== Segment start ==
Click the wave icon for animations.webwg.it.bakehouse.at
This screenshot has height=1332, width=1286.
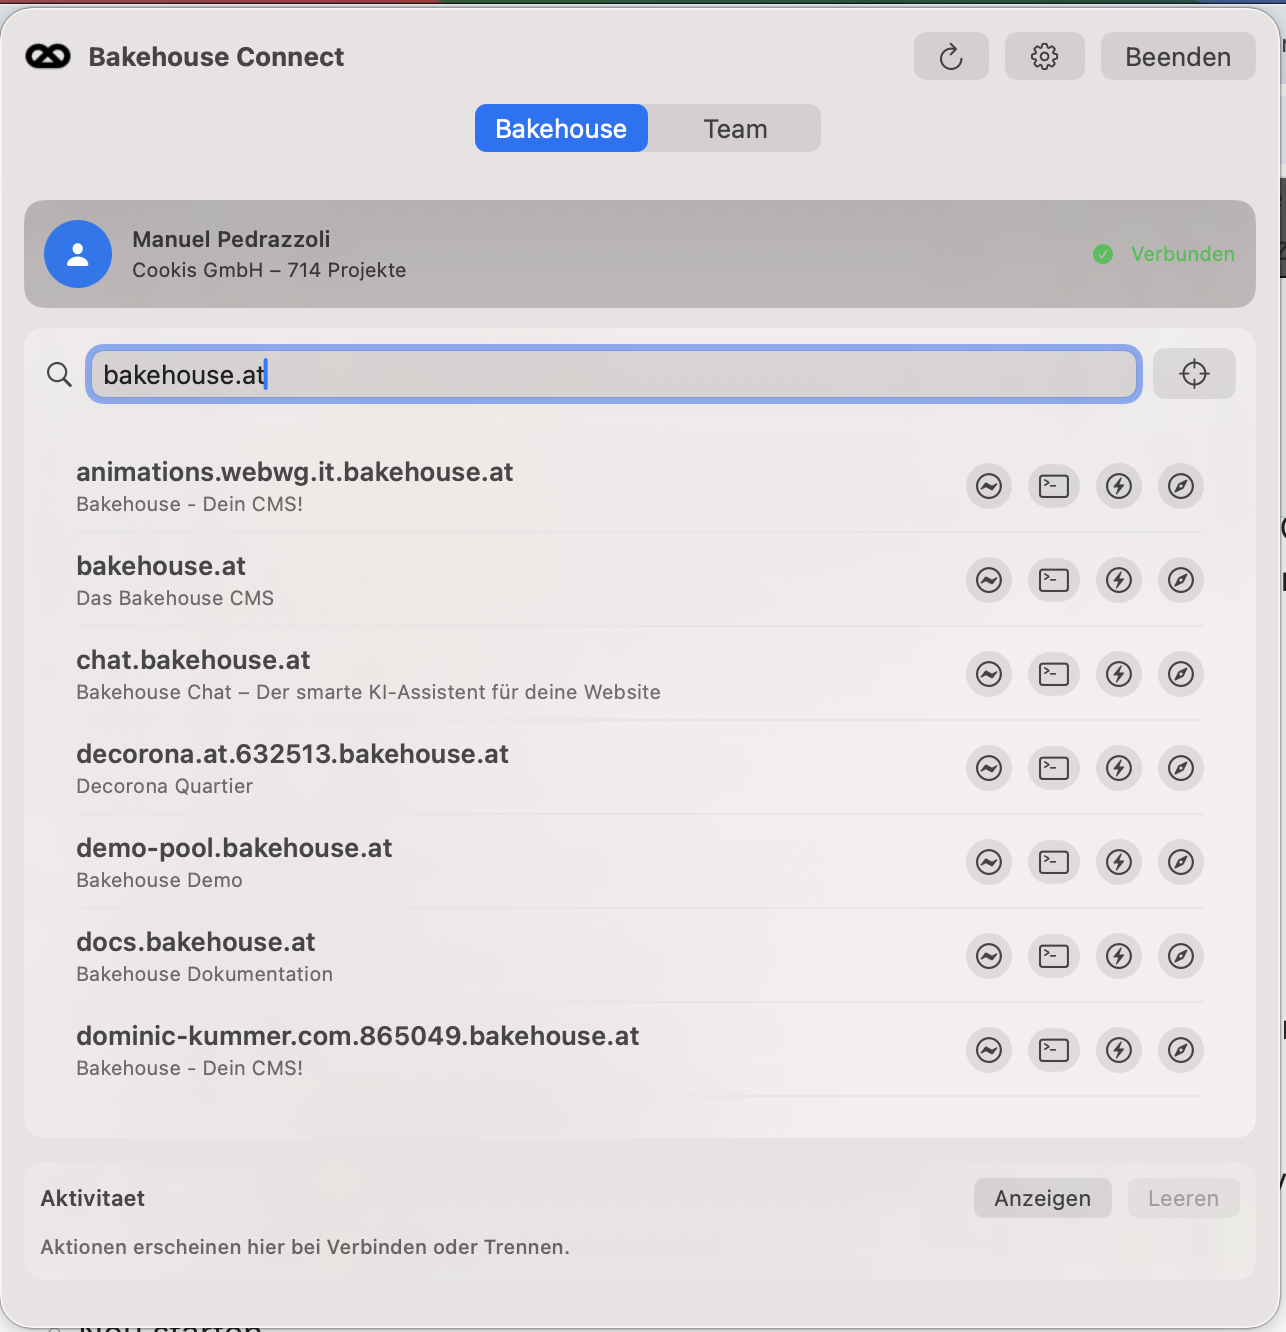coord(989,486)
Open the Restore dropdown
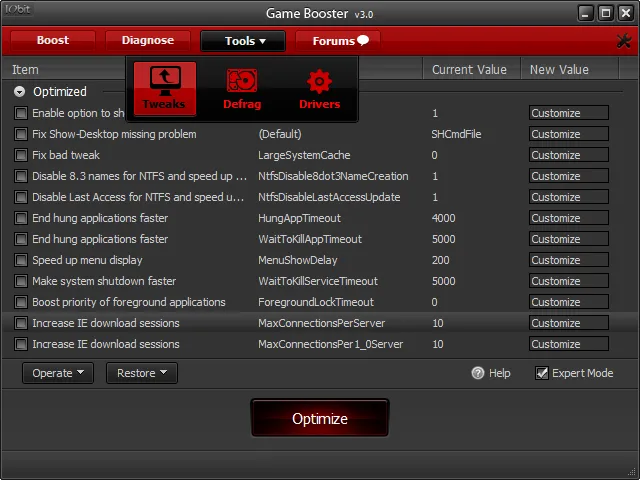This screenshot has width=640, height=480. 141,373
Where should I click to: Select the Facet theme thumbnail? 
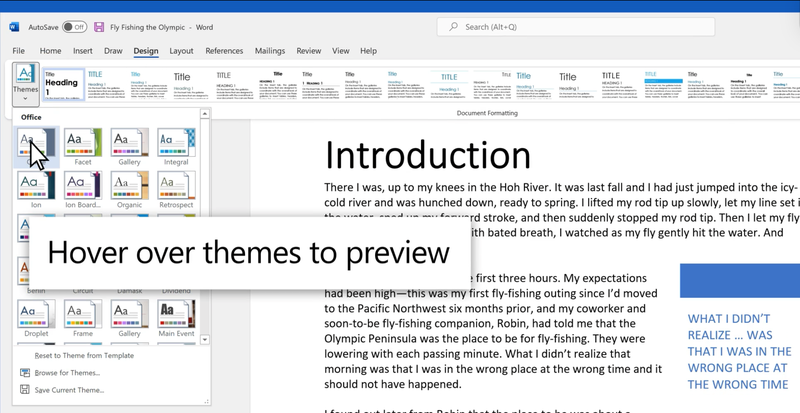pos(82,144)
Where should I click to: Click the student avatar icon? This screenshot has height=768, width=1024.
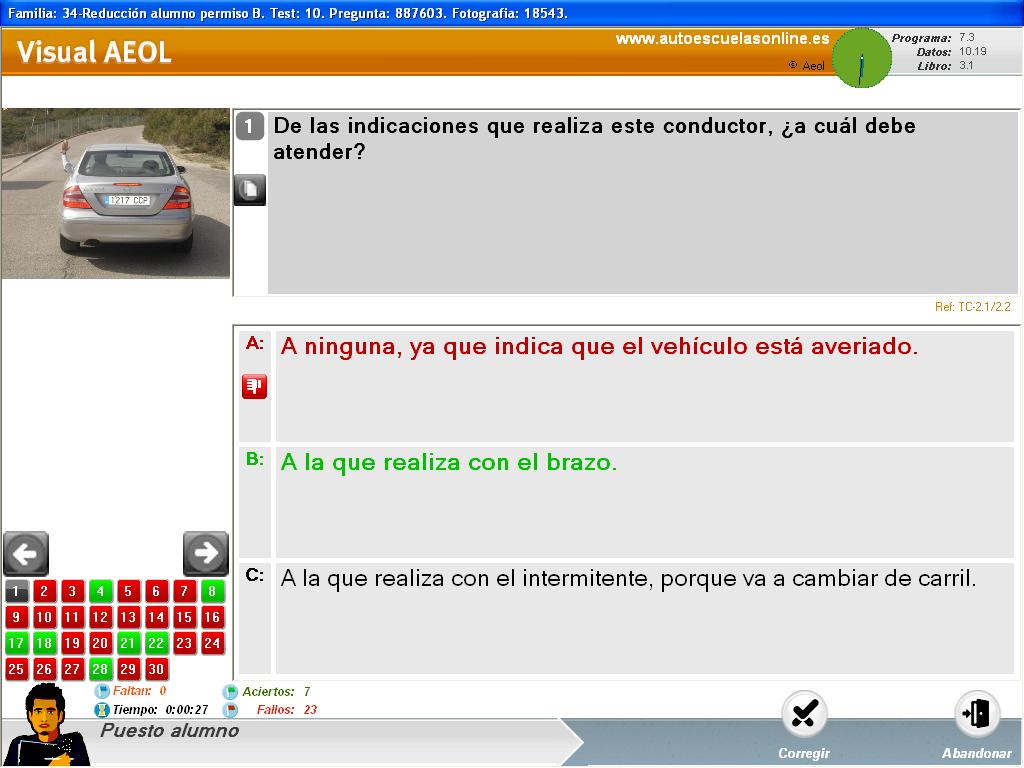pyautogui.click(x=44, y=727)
== Segment end ==
# Task requirements
Quote verbatim the final run of lines in the material above, from the line that contains "Open the Restore dropdown" through the very last line, excluding any pictures.

# Output of the task
Open the Restore dropdown
This screenshot has width=640, height=480. 141,373
Where should I click to: Select the Facet theme thumbnail? 
pos(82,144)
Where should I click to: Click the student avatar icon? This screenshot has height=768, width=1024.
pyautogui.click(x=44, y=727)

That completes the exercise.